Don’t Fall Victim to these Tax Scams! Part 2

Your Guide to State, Local, Federal, Estate + International Taxation

Each year, the IRS updates their “Dirty Dozen” list of tax scams to watch out for during the filing season. We listed the first six scams here. Here are six more scams that taxpayers dealt with during the previous year.

#7 – Fake Charities

Scam artists masquerade as charitable organizations to attract donations from unsuspecting contributors every day. Be wary of charities with names that sound similar to familiar or nationally known organizations. They may even set up websites that look like those of legitimate charitable organizations.

When in doubt, use the Exempt Organizations Select Check feature on the IRS website to see if the organization is legitimate.

Legitimate charities will provide an Employer Identification Number (EIN) if requested, which can be used to locate the organization on Select Check. Don’t rely on the organization providing an EIN as proof of its legitimacy, though. Many fake charities print bogus EINs on their materials to look more convincing.

#8 – Falsely Padding Deductions

While the majority of taxpayers file complete and accurate returns each year, some fudge their information in order to under pay what they owe or receive larger refunds.

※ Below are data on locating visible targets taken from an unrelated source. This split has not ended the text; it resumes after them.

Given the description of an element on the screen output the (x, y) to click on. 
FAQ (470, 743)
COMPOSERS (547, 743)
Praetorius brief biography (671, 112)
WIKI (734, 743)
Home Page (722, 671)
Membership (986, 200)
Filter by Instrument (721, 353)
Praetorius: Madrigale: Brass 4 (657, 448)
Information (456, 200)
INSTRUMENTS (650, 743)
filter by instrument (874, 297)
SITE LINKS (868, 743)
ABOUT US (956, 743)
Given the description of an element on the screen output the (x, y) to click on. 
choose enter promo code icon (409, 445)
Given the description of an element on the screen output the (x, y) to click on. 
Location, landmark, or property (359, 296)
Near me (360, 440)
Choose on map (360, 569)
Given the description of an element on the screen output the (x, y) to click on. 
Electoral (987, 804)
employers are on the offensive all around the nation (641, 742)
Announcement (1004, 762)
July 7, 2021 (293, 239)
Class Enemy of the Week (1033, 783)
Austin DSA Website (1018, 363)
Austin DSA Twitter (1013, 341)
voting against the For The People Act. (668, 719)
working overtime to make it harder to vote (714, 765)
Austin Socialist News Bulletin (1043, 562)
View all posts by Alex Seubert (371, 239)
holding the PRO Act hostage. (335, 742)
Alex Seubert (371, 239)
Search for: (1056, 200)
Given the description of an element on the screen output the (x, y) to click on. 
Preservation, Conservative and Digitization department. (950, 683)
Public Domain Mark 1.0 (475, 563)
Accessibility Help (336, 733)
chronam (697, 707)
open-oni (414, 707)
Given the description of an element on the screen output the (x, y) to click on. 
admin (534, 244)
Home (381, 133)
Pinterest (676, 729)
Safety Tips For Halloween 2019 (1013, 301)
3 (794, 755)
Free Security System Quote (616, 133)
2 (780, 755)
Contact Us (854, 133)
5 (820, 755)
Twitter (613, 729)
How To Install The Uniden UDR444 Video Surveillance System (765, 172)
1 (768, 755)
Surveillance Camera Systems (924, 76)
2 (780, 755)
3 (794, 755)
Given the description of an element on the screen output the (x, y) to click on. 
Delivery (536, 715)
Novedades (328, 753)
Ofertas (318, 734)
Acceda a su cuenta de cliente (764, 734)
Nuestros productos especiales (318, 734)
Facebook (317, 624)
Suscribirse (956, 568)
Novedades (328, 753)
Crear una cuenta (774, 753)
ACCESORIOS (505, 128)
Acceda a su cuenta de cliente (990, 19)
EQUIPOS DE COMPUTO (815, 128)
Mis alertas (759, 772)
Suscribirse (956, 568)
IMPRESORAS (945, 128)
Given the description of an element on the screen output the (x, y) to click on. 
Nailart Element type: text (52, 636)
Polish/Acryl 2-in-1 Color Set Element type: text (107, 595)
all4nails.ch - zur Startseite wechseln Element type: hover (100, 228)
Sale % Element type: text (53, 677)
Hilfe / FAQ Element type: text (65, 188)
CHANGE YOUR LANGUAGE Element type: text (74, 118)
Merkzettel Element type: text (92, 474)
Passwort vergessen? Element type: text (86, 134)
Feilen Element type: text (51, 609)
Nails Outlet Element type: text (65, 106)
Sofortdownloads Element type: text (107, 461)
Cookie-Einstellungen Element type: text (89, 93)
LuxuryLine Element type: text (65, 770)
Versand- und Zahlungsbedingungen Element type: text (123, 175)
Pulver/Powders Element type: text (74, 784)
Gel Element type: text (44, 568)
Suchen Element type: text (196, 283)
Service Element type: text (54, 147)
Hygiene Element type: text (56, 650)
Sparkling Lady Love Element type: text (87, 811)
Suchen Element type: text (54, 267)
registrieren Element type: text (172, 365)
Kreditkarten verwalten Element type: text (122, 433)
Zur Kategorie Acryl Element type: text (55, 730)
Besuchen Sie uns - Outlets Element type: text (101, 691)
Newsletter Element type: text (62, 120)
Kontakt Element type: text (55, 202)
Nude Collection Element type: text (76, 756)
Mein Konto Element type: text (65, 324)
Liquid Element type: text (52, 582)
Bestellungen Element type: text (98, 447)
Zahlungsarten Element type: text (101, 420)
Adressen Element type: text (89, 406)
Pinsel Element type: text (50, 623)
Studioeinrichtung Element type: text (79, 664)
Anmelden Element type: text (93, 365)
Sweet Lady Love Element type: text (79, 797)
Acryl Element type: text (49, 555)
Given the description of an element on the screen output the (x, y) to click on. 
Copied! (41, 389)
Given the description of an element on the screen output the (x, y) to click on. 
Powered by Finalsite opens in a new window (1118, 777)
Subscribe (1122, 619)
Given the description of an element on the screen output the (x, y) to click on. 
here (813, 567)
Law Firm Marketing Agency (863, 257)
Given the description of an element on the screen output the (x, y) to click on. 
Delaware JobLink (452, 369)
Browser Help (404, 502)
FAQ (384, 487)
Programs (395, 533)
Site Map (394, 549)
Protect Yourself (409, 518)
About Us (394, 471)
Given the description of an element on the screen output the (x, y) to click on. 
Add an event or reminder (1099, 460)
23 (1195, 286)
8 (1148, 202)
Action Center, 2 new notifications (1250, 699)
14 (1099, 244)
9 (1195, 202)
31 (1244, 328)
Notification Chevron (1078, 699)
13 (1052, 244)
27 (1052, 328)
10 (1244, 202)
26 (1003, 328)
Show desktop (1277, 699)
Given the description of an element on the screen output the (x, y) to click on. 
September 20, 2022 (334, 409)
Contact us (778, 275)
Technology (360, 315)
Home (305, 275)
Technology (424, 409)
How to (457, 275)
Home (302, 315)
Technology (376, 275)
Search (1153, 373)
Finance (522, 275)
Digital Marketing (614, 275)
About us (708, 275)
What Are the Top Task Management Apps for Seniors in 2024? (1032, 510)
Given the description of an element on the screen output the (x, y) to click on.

Overstating charitable deductions, padding business expenses, or claiming credits you are not entitled to receive can result in significant civil penalties or even criminal prosecution.

#9 – Excessive Claims for Business Credits

Two tax credits available to businesses seem to be particularly prone to abuse.

The federal government taxes gasoline, diesel, and other types of fuel. Certain businesses, primarily those involved in off-highway business use or farming, are entitled to a refund of those taxes through the fuel tax credit. Although the credit is not available to most taxpayers, the IRS routinely sees unscrupulous preparers convince taxpayers to erroneously claim the credit. Fraud involving the fuel tax credit is considered a frivolous tax claim and can result in a penalty of $5,000.

The research credit is designed to foster research and experimentation in the private sector. The IRS sees a number of fraudulent claims for the research credit each year. Those claims may take the form of claiming the credit on activities that do not qualify or including improper expenses in the calculation of the credit.

#10 – Falsifying Income to Claim Tax Credits

You might wonder why anyone would overstate the income they report to the IRS, but fraudsters do just that every year in attempts to claim credits that are based on the taxpayer having earned income, such as that from wages or self-employment.

Falsifying income in order to claim large refundable credits such as the Earned Income Tax Credit can result in serious repercussions, including being required to repay the credit plus interest and penalties or even criminal prosecution.

#11 – Abusive Tax Shelters

Abusive tax shelters may include anything from structuring foreign trust arrangements to taking advantage of the financial secrecy laws of some foreign countries. IRS Criminal Investigation has developed a nationally coordinated program to combat abusive tax shelters.

IRS Commissioner John Koskinen cautions taxpayers to “steer clear of unscrupulous promoters who sell phony tax shelters with no real purpose other than to avoid paying what is owed. These schemes can end up costing taxpayers more in back taxes, penalties, and interest than they saved in the first place.” A good rule of thumb: if it sounds too good to be true, it probably is.

#12 – Frivolous Tax Arguments

Those who oppose compliance with federal tax laws argue that taxpayers can refuse to pay taxes on religious or moral grounds, that the only “employees” subject to federal income tax are employees of the federal government, or that only foreign-source income is taxable.

In reality, while taxpayers have the right to contest their tax liabilities in court, no one has the right to disobey the law or disregard their responsibility to pay taxes.

Those who promote or adopt frivolous positions risk penalties and felony criminal prosecution.